◆ Records to process ◆
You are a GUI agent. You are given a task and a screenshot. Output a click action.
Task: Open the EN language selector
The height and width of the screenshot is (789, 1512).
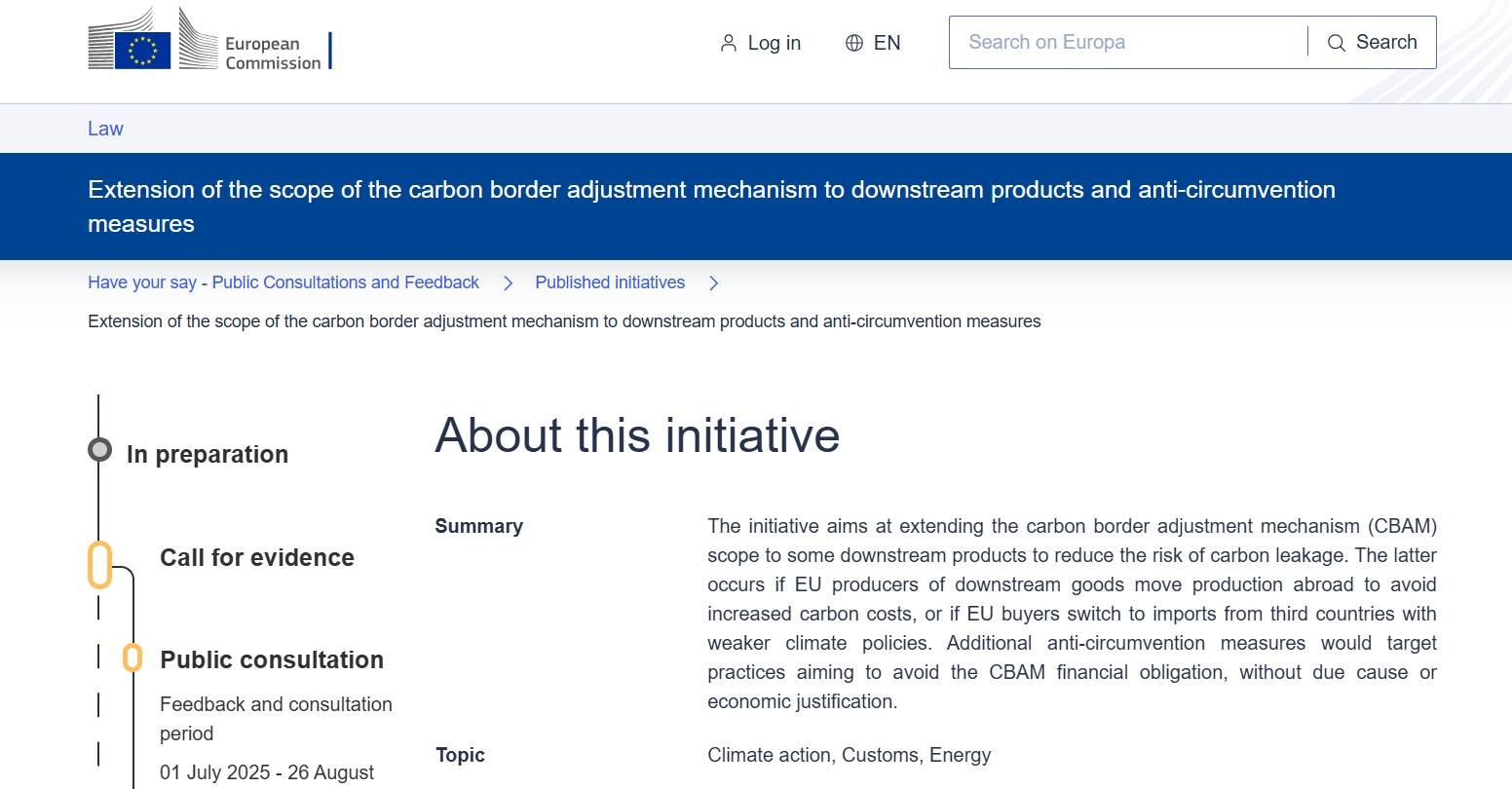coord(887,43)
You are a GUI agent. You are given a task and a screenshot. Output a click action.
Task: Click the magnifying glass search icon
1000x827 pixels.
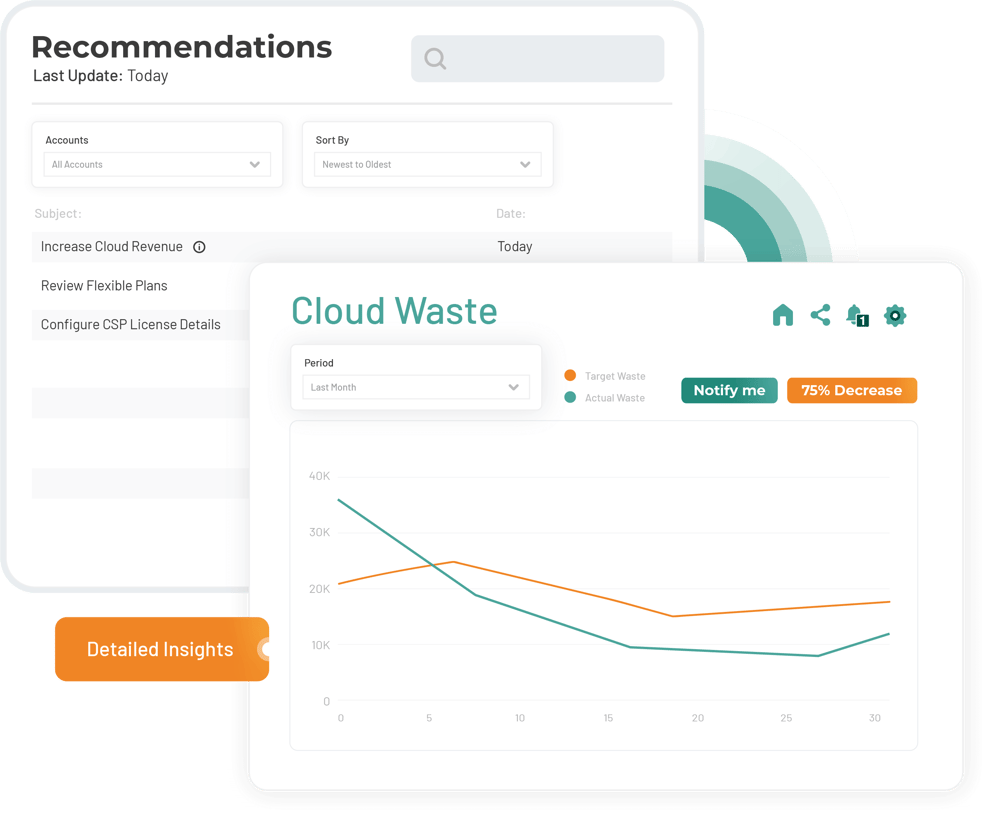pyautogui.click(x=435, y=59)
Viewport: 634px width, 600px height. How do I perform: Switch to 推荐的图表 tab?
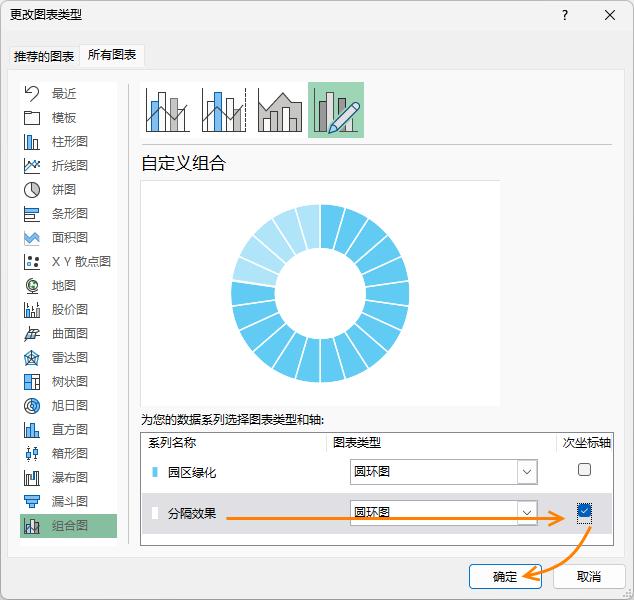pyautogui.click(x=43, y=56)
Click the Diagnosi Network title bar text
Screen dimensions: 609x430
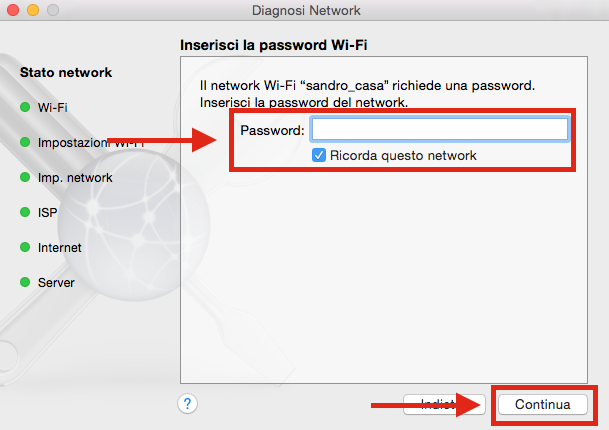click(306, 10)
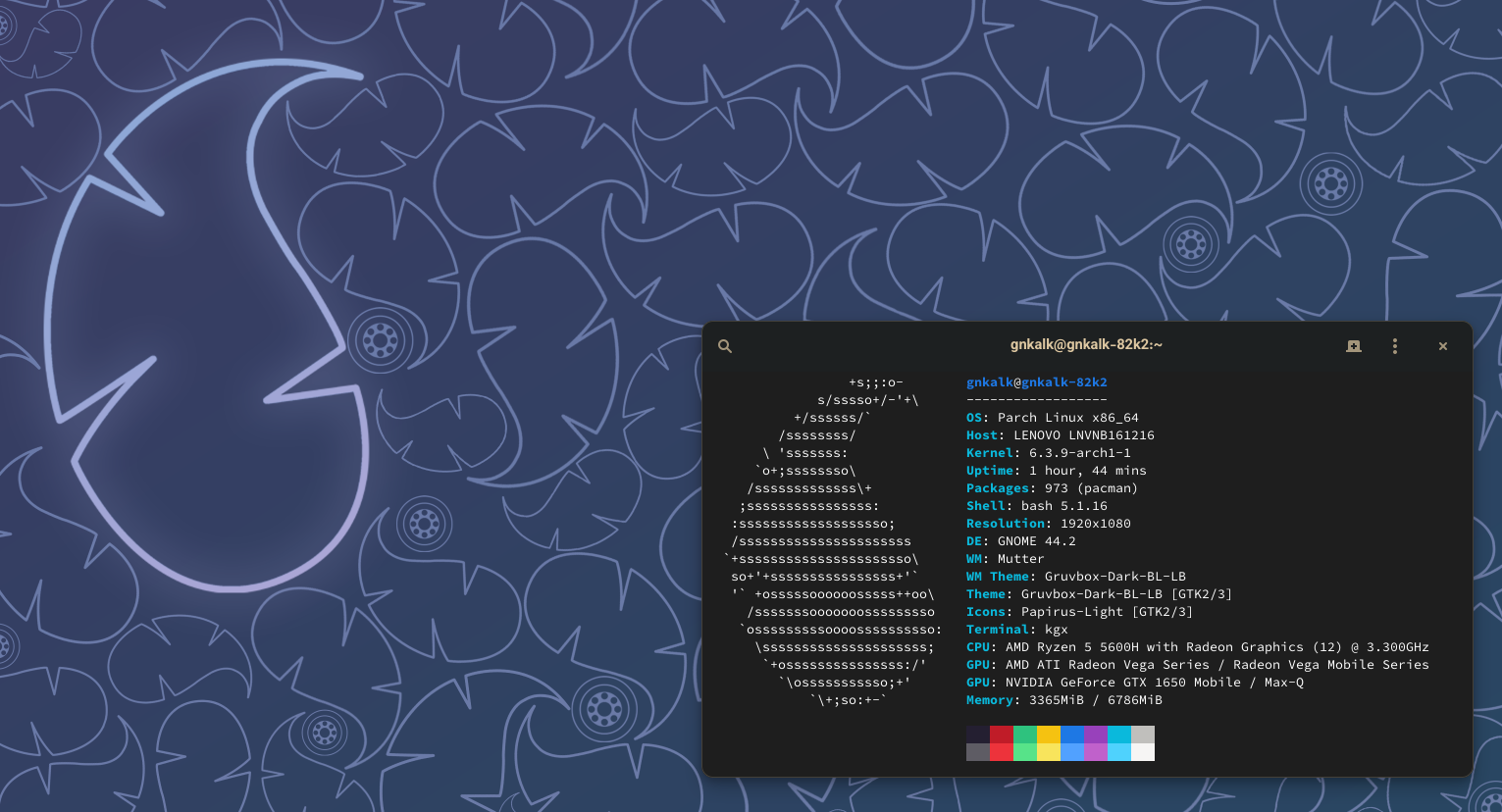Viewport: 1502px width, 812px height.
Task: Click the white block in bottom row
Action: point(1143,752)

◆ Problem statement ◆
Your answer should be the lines from the opening of the records through the line with "Click the Diagnosi Network title bar text", both ends retyped exactly and pictures left out.

◆ Solution to this task ◆
You are a GUI agent. You are given a task and a screenshot. Output a click action.
Task: Open the EN language selector
The height and width of the screenshot is (789, 1512).
coord(887,43)
You are a GUI agent. You are given a task and a screenshot. Output a click action.
Task: Click the magnifying glass search icon
1000x827 pixels.
pyautogui.click(x=435, y=59)
Viewport: 634px width, 600px height. How do I perform: Switch to 推荐的图表 tab?
pyautogui.click(x=43, y=56)
Click the Diagnosi Network title bar text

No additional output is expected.